Importantly they can also face inward to detect many things about the user. Facial recognition cues can trigger algorithms that work for our well-being or safety.
- Face detection and localization
- Facial expression
- Assessment of head turns and viewing direction
- Person tracking and localization
- Articulated body tracking
- Gesture recognition
- Audio-visual speech recognition
- Multi-camera environments
Other Haptic Inputs and Outputs
Not yet as common but coming shortly are a wide variety of other sensors beyond voice, text, and image. One that is widely written about in partially self-driving vehicles are cameras that scan the driver to ensure their eyes are on the road and therefore ready to take over from the AV at a moment’s notice. When the scan detects that the driver is visually distracted it can provide haptic feedback by vibrating the steering wheel.
Apple recently introduced a texting feature that automatically suspends notifications and ring tones when it detects you are driving, presumably using a combination of GPS and accelerometers to measure movement.
Other types of feedback sensors are already at use in some types of games which can measure heart rate, tightness of grip on the controller, or even galvanic skin resistance to detect sweat. Combined, these can be used as guides to how excited or frustrated you are with the game. Based on these inputs the game can then either become easier or more challenging to keep you engaged.
Another soon-to-be-major input/output device will be the Augmented Reality headset with even greater implications for this category.
How Will This Change the Life of the Data Scientist?
Ux these days is still considered largely an art form, but given the need for multi-dimensional inputs and outputs Cognitive Ergonomics will require more analytics in design and objective testing.
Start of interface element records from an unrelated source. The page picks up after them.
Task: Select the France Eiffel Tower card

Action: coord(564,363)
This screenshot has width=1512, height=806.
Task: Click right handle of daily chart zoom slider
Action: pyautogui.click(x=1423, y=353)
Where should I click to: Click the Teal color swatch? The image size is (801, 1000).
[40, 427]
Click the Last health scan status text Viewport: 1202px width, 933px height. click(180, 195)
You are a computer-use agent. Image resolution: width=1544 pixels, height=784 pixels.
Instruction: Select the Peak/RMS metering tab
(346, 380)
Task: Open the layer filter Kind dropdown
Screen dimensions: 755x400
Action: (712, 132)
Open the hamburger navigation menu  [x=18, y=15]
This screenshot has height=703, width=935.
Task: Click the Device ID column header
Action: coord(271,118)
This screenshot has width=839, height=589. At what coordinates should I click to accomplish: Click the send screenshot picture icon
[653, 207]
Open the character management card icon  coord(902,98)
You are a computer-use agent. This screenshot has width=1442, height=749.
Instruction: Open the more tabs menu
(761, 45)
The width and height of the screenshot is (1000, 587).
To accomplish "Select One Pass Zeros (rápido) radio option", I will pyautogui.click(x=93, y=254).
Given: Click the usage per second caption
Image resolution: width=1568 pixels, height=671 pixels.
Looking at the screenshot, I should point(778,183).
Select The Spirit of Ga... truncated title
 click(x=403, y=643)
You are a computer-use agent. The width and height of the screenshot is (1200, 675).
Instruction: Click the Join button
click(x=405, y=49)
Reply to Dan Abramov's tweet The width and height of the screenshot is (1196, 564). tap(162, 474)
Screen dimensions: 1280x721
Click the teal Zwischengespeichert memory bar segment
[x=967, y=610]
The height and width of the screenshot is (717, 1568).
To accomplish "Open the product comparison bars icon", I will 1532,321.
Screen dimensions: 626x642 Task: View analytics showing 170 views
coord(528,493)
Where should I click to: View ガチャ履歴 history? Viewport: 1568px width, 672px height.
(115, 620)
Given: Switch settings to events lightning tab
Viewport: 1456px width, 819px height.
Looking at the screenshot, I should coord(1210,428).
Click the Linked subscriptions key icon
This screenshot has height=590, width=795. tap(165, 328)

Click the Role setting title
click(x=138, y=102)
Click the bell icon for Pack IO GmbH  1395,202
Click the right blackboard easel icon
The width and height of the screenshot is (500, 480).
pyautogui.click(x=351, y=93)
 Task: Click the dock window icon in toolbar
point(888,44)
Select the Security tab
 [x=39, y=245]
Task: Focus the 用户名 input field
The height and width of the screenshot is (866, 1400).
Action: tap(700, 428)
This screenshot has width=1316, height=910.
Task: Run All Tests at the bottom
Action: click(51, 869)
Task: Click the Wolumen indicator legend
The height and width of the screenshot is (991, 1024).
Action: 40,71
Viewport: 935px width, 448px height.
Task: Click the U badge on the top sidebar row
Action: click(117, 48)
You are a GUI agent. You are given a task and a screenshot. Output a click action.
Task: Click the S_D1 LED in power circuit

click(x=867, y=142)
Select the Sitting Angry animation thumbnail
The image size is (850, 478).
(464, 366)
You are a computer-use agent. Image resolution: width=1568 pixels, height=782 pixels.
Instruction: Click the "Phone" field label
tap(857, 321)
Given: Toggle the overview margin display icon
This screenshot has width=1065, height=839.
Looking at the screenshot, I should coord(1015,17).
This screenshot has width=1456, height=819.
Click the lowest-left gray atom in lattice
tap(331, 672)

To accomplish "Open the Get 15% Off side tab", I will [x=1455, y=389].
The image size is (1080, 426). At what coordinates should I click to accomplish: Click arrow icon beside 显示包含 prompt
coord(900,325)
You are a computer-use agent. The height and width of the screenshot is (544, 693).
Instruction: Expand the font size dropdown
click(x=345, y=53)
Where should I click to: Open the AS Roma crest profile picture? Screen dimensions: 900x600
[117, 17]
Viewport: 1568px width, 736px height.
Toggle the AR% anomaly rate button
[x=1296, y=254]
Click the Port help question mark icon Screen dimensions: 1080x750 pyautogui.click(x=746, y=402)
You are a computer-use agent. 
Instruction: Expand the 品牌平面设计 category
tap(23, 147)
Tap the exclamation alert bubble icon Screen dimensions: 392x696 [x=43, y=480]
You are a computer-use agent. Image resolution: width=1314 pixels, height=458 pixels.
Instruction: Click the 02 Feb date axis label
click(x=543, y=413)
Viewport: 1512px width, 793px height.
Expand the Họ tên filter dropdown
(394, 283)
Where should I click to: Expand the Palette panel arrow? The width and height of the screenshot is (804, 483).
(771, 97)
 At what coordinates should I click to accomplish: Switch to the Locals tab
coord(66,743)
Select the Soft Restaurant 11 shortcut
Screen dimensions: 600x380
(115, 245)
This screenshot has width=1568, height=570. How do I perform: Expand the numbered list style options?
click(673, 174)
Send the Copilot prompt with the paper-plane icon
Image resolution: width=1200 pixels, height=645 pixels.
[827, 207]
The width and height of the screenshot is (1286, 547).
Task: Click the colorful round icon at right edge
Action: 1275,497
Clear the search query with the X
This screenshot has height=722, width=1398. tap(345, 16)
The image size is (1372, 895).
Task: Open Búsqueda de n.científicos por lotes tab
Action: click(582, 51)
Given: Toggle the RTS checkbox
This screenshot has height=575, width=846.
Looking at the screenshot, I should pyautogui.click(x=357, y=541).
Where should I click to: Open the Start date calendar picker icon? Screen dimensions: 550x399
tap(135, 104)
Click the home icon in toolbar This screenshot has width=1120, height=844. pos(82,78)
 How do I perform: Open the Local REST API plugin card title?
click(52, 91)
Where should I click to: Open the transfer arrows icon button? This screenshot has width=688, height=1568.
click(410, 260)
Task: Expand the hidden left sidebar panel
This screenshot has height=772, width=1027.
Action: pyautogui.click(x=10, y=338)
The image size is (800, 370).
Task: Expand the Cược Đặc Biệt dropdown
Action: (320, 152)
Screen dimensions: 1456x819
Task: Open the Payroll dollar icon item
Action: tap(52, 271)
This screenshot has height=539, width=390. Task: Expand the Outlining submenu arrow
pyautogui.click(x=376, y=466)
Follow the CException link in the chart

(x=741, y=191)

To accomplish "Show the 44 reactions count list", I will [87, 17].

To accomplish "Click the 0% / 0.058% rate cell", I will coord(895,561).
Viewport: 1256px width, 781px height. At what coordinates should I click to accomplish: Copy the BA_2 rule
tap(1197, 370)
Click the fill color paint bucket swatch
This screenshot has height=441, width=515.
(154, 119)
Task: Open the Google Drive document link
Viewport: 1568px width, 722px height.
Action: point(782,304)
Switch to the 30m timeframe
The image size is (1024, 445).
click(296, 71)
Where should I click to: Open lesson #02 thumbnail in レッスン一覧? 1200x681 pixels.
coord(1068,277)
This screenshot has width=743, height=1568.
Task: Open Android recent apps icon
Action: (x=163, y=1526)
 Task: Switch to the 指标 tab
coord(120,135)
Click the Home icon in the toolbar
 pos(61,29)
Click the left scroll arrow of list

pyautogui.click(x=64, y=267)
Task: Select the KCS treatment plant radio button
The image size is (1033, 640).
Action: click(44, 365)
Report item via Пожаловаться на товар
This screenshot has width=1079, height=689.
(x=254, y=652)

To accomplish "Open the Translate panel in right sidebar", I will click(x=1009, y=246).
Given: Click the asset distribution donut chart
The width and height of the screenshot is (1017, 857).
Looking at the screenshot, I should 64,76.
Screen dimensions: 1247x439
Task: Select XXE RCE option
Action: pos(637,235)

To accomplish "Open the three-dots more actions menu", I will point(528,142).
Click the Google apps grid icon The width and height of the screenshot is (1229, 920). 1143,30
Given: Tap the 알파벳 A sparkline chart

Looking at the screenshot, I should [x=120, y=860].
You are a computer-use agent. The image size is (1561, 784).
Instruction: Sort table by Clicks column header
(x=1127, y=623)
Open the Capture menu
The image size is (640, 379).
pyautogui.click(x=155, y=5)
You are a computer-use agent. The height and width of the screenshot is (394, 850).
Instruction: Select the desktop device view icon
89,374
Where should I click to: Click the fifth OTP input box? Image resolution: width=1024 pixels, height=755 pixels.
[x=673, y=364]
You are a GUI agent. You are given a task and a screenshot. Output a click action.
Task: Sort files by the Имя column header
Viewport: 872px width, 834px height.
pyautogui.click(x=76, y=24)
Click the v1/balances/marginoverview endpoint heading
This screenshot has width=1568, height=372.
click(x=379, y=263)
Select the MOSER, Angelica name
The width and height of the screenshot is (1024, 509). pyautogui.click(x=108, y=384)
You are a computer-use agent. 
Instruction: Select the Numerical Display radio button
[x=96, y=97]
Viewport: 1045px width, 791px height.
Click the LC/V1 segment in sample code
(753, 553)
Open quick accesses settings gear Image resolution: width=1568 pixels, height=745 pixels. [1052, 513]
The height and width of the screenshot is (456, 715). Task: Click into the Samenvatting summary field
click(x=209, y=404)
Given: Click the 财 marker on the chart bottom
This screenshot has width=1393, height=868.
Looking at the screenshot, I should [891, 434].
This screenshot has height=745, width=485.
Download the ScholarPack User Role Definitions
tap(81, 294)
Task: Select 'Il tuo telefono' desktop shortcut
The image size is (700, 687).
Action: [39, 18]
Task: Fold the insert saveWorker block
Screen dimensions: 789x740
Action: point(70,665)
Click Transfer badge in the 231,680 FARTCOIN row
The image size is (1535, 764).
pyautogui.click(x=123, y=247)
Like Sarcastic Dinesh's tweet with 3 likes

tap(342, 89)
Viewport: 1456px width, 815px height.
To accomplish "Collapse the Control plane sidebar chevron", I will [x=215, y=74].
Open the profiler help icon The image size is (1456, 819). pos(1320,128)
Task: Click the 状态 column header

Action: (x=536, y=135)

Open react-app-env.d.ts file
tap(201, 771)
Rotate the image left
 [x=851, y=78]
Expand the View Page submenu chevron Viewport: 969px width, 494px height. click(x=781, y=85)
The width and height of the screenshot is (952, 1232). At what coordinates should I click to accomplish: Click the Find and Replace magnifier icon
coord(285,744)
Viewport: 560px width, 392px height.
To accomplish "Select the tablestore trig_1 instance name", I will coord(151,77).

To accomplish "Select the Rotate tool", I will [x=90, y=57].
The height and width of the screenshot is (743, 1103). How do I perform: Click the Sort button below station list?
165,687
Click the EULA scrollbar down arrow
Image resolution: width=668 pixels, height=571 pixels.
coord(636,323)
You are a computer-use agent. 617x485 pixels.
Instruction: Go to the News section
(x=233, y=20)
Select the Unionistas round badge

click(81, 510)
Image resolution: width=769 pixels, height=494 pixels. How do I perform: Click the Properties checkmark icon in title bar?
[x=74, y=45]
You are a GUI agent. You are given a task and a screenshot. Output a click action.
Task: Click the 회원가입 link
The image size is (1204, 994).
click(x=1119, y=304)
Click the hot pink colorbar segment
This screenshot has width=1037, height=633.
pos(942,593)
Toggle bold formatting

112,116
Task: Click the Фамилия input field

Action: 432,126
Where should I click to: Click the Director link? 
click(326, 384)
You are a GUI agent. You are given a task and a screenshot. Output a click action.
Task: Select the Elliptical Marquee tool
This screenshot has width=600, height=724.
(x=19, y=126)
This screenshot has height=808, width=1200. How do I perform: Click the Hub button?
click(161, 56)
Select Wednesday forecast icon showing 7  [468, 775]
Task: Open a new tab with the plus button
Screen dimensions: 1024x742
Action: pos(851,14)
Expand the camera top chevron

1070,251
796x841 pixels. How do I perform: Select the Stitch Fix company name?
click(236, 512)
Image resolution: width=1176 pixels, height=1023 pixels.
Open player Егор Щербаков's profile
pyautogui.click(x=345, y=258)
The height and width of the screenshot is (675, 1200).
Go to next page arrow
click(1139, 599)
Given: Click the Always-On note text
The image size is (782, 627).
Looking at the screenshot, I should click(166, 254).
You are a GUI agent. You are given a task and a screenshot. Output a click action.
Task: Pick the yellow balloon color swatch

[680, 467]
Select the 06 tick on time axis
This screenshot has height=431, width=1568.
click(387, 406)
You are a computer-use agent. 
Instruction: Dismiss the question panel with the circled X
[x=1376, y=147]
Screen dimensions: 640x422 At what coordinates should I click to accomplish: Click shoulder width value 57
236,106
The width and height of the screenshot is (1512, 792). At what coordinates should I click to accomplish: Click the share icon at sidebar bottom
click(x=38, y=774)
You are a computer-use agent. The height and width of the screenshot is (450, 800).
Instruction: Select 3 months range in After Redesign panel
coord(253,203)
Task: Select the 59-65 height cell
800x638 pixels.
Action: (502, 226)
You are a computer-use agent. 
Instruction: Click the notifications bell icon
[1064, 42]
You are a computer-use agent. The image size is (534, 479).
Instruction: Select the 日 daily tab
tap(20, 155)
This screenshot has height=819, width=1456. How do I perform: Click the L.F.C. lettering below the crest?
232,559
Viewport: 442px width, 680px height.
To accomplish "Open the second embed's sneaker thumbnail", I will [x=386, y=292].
Gartner and others already see this in an uptick in the need for data scientists to be able to work with unstructured text data. While this will often happen through easier to use packages or the expansion of current platforms to include this feature, working with unstructured text will be a new skill for many data scientists used to supervised modeling.
Crowdflower recently released its survey of 170 data scientists in mid-size and large organization and more than half already report that a significant portion of their work involves unstructured data.
And that the majority of that unstructured data was text with almost half also reporting working with image and video.
While not all chatbots or image recognition projects are driven by the need to improve Ux, a significant majority are and foreshadows the importance of Cognitive Ergonomics for data scientists.